Dickie Hodges, Nomura
What is your strategy?
Our Global Dynamic Bond Fund is a flexible, “go-anywhere” approach to fixed income investing. The fund is unconstrained by benchmark allocations, allowing for the ability to seek attractive total returns by investing across the full fixed income market spectrum.
We seek attractive fixed income return opportunities globally, combining issues with different return drivers and time horizons to achieve genuine diversification We then use a wide range of simple derivatives to mitigate and manage downside volatility with an emphasis on efficiency. Using these instruments, the risk exposures of the fund are dynamically adjusted around the longer-term strategy, to cope with periods of volatility and rising yields.
Why should fund selectors invest in your fund vs your peers?
Nomura’s Global Dynamic Bond Fund performance has been +9.58% year to date to the end of July in euros and we controlled volatility effectively in 2018. This combination of delivering the upside of fixed income markets whilst controlling the downside is a hallmark of our strategy and is what our investors tell us they most value.

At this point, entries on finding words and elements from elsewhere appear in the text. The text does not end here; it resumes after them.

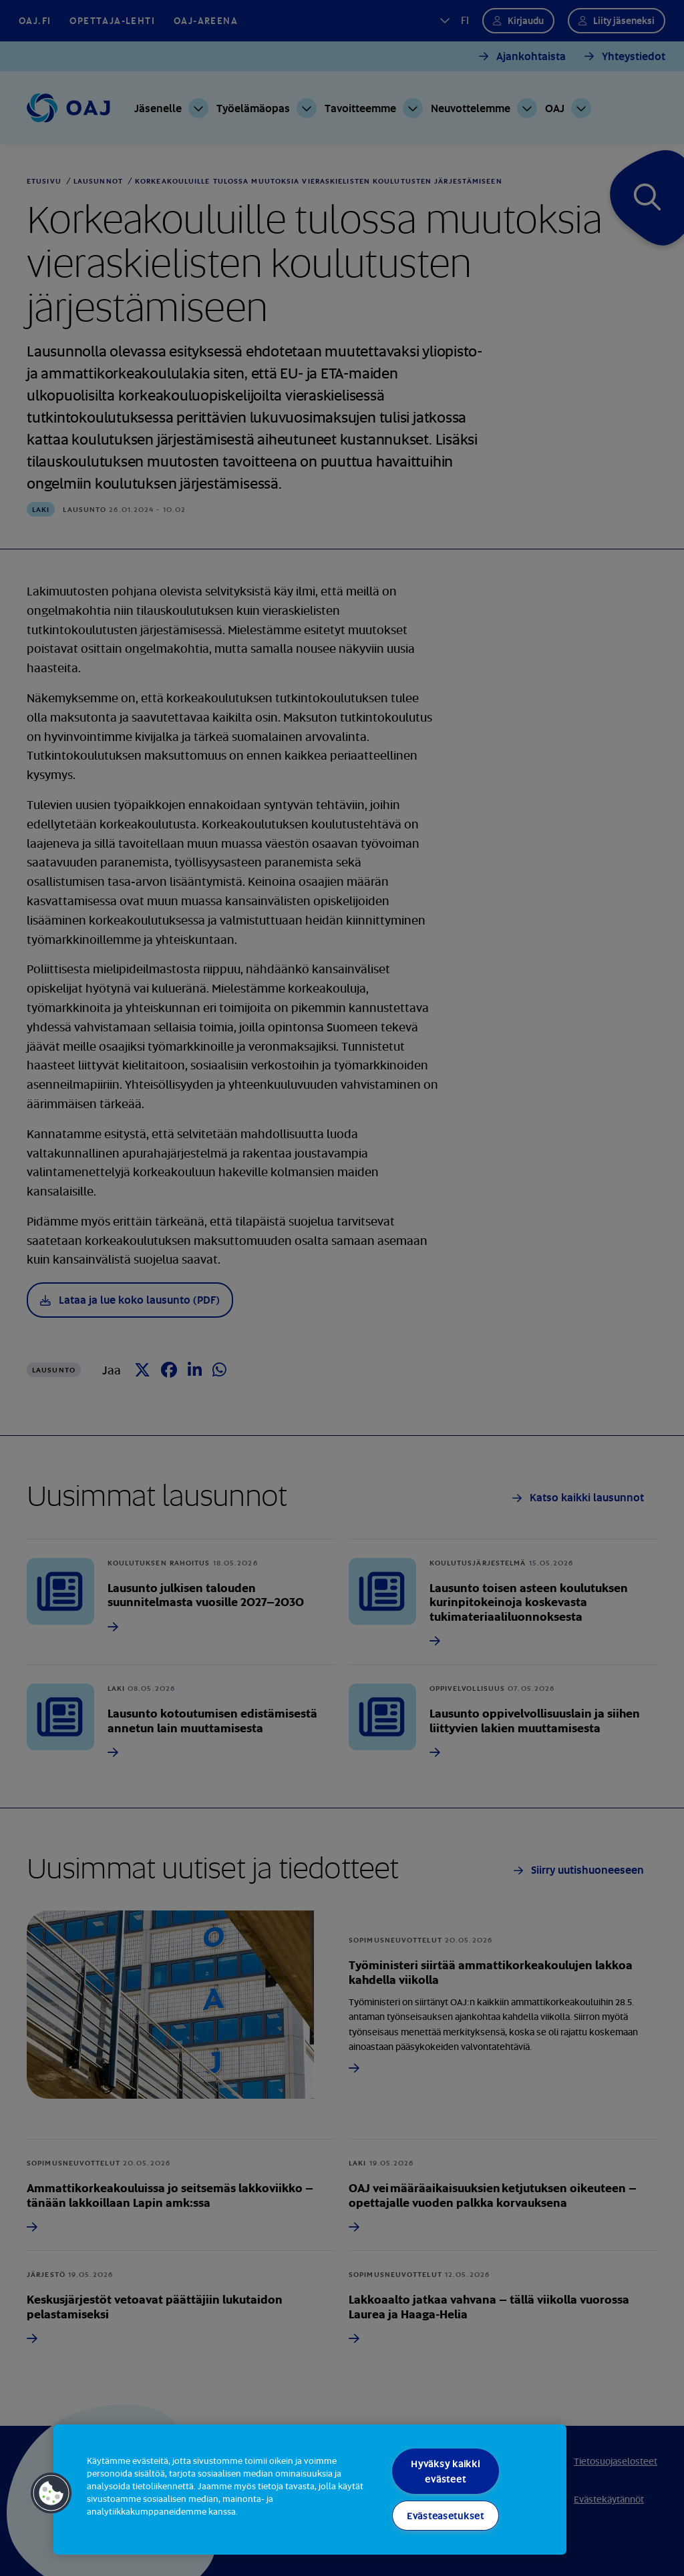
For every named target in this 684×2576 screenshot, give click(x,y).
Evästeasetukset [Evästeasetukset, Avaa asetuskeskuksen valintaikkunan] (445, 2515)
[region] (309, 2489)
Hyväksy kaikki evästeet (445, 2471)
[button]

Nomura’s Global Dynamic Bond Fund vs category average (EUR)
Why does your strategy stand out from your peer group?
Our performance track record; Agile asset allocation leveraging on the skills of the dedicated investment team; expertise in downside risk hedging, including the use of optionality – we place great emphasis on downside risk control; Unlike a few of our larger peers we do not hold any equity positions!
How do you protect investments against market volatility?
We very actively hedge our exposures against short term volatility, with hedges designed to counter the specific risks that we face.
Perhaps this is best illustrated by example. In 2019, we have used duration (interest rate sensitivity) to hedge against broad risk-off behaviour. We have also used equity put options, buying protection against falls in US, European and Japanese equity indices. In May, when risk markets sold off to a degree, these hedges helped keep our returns in positive territory.
We then took profits on that hedge in June, re-striking the options further from the money to act as a specific hedge to a negative outcome from the G20 summit. As it transpired, that hedge was unnecessary, but the few basis points of give-up in potential returns was more efficient than having to reduce and then re-establish our risk positions.
How does your fund prosper in a bear market?
In times of rising rates, credit spreads and volatility, we would expect our derivative overlays to protect the portfolio to a great degree and lead us to outperform competitors who take highly positive directional views on rates and spreads without the degree of hedging we typically employ. This was the situation in 2018, when our hedges allowed us to actively profit from rising rates.
The unconstrained space has had bad press recently and suffered big outflows. What do you say to ease investors’ concerns?
Recent scandals over liquidity have led some funds to gate against redemptions or face selling holdings at steep discounts. Nomura’s Global Dynamic Bond Fund invests only in liquid bonds and securities. It does not and will not hold private debt instruments. We report our liquidity position to the fund’s regulator on a daily basis, via the analysis of a third-party provider: Arkus Financial. They estimate that we could sell 89% of the portfolio within a single day, and 99% within a week. By buying only liquid, frequently-traded instruments, liquidity is simply not an issue for our fund.
What is your professional biggest fear at the moment?
The situation around Brexit remains chaotic. There is concern that a “no-deal” Brexit could follow the appointment of Boris Johnson as prime minister, though we suspect any such move would be stymied by Parliament. It is very unclear how a disorderly Brexit might impact the financial services industry in the UK. The other major fear we have is that interest rates may not meaningfully rise again in our working lifetime. This is now a meaningful probability and implies suppressed returns for (particularly index-tracking) investors for the foreseeable future.